Enfin, la proposition de loi comporte un volet destiné à favoriser le développement du volontariat en allégeant les contraintes pesant sur les employeurs dont les salariés sont, par ailleurs, sapeurs-pompiers volontaires.
C'est ainsi qu'aux articles 20 et 21, j'ai souhaité un dispositif d'exonération de charges pour les employeurs des zones rurales qui facilitent l'action de leurs salariés qui sont, en outre, sapeurs-pompiers volontaires. Le Gouvernement semble préférer, pour les employeurs privés, le recours au dispositif « mécénat » qui permet aux entreprises soumises à l'impôt sur les sociétés d'avoir un crédit d'impôt qui peut être plus intéressant que le dispositif que je proposais.
S'agissant des employeurs publics, je constate que le Gouvernement propose, à l'article 22 bis,que la « quote-part » au financement des SDIS des communes et EPCI ruraux puisse être modulée en fonction des efforts accomplis par eux ou de leur situation. Cela se fera dans le respect du principe de libre administration des collectivités territoriales.

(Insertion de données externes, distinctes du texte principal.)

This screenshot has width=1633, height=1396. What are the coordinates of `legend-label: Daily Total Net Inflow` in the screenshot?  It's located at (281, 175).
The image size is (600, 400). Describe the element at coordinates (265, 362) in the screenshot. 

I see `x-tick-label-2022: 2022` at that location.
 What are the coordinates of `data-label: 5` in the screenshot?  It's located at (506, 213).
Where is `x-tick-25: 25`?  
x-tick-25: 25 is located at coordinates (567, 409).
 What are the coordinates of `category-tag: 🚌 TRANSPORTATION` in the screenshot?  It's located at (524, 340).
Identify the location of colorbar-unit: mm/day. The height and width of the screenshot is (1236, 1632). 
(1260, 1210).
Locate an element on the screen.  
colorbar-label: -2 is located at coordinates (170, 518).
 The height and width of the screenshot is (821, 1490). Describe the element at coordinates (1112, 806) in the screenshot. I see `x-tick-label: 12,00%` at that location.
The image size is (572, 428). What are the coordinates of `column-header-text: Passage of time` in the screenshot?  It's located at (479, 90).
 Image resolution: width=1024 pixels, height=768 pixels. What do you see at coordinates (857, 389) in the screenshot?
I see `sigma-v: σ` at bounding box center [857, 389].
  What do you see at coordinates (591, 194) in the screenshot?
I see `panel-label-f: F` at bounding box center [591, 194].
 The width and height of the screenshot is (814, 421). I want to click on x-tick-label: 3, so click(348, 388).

De même, toujours à l'article 22 bis, la commission a prévu la possibilité de diminuer la participation financière au service départemental d'incendie et de secours des communes favorisant l'engagement des sapeurs-pompiers volontaires, et ce même si elles ne sont pas situées en zone rurale.
Au total, la présente proposition de loi, qui pourra utilement être complétée par des amendements du Gouvernement, permettra de mieux définir l'activité des sapeurs-pompiers volontaires pour assurer le développement du volontariat au bénéfice de l'ensemble de la nation. (Applaudissements sur les bancs des groupes UMP et NC.)